Planning on getting a Black Rock or Rainforest Scorpion in a month. But I want some suggestions of other animals I should get after that.

My brother keeps fish so he'd get annoyed with me if I started keeping them too and my mum wouldn't allow any spiders or giant cockroaches etc. I'm surprised she's letting me get a scorp.

So yeah, any suggestions for non-herp, non-fish, non-bird, non-mammal pets? xD


----------



## hornet (Mar 7, 2010)

black rocks and rainforests are both good choices, another one to look into is the flinders ranges scorp, one of the largest scorps in aus and very easy to look after


----------



## Guest (Mar 7, 2010)

yeah scorps look insane under a blacklight!
Hornet can you keep the flinders range ones together or only singles


----------



## hornet (Mar 7, 2010)

best kept alone, they are a highly territorial species, gravid females in paticular


----------



## naledge (Mar 7, 2010)

hornet said:


> black rocks and rainforests are both good choices, another one to look into is the flinders ranges scorp, one of the largest scorps in aus and very easy to look after



They're the coolest looking scorpion I've seen, I don't like the ones with the sideways tails... I'm sure there's a word for it.

Australian scorpions are pretty small compared to overseas ones aren't they?

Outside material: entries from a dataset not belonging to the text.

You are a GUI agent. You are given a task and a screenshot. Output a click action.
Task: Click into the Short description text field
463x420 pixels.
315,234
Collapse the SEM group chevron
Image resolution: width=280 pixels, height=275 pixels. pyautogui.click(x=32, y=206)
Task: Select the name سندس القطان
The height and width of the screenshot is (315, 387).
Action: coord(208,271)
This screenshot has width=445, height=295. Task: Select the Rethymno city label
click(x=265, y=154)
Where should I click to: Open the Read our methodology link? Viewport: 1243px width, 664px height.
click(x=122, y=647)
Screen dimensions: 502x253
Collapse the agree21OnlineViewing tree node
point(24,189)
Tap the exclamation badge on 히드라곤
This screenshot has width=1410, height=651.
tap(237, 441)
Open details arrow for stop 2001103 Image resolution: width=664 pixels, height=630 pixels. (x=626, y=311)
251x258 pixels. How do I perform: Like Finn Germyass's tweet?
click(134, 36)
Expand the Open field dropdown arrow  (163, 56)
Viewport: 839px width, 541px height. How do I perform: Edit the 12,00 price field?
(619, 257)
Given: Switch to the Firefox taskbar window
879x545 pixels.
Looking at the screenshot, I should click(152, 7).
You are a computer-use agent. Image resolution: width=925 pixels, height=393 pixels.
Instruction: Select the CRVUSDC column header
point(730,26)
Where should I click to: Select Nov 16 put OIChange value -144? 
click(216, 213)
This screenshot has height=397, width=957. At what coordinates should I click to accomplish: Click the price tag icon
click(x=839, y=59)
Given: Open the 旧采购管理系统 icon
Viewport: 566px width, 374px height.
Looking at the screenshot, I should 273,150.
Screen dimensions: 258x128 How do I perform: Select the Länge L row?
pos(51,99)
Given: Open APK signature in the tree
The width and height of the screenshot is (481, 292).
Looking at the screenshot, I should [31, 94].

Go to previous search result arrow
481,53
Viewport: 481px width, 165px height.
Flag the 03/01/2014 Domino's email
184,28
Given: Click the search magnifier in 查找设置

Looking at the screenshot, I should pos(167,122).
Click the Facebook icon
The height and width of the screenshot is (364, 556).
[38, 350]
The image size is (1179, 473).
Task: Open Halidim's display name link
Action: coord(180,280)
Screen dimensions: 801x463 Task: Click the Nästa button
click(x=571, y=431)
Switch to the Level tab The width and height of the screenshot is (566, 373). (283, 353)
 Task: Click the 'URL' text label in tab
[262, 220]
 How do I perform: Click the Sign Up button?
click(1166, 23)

I've got an Imperial Scorpion in a jar (dead of course, taxidermy) I wouldn't wanna mess with one of those.



Farma said:


> yeah scorps look insane under a blacklight!
> Hornet can you keep the flinders range ones together or only singles



I'm planning on getting a blacklight torch for that reason xD


----------



## hornet (Mar 7, 2010)

naledge said:


> They're the coolest looking scorpion I've seen, I don't like the ones with the sideways tails... I'm sure there's a word for it.
> Australian scorpions are pretty small compared to overseas ones aren't they?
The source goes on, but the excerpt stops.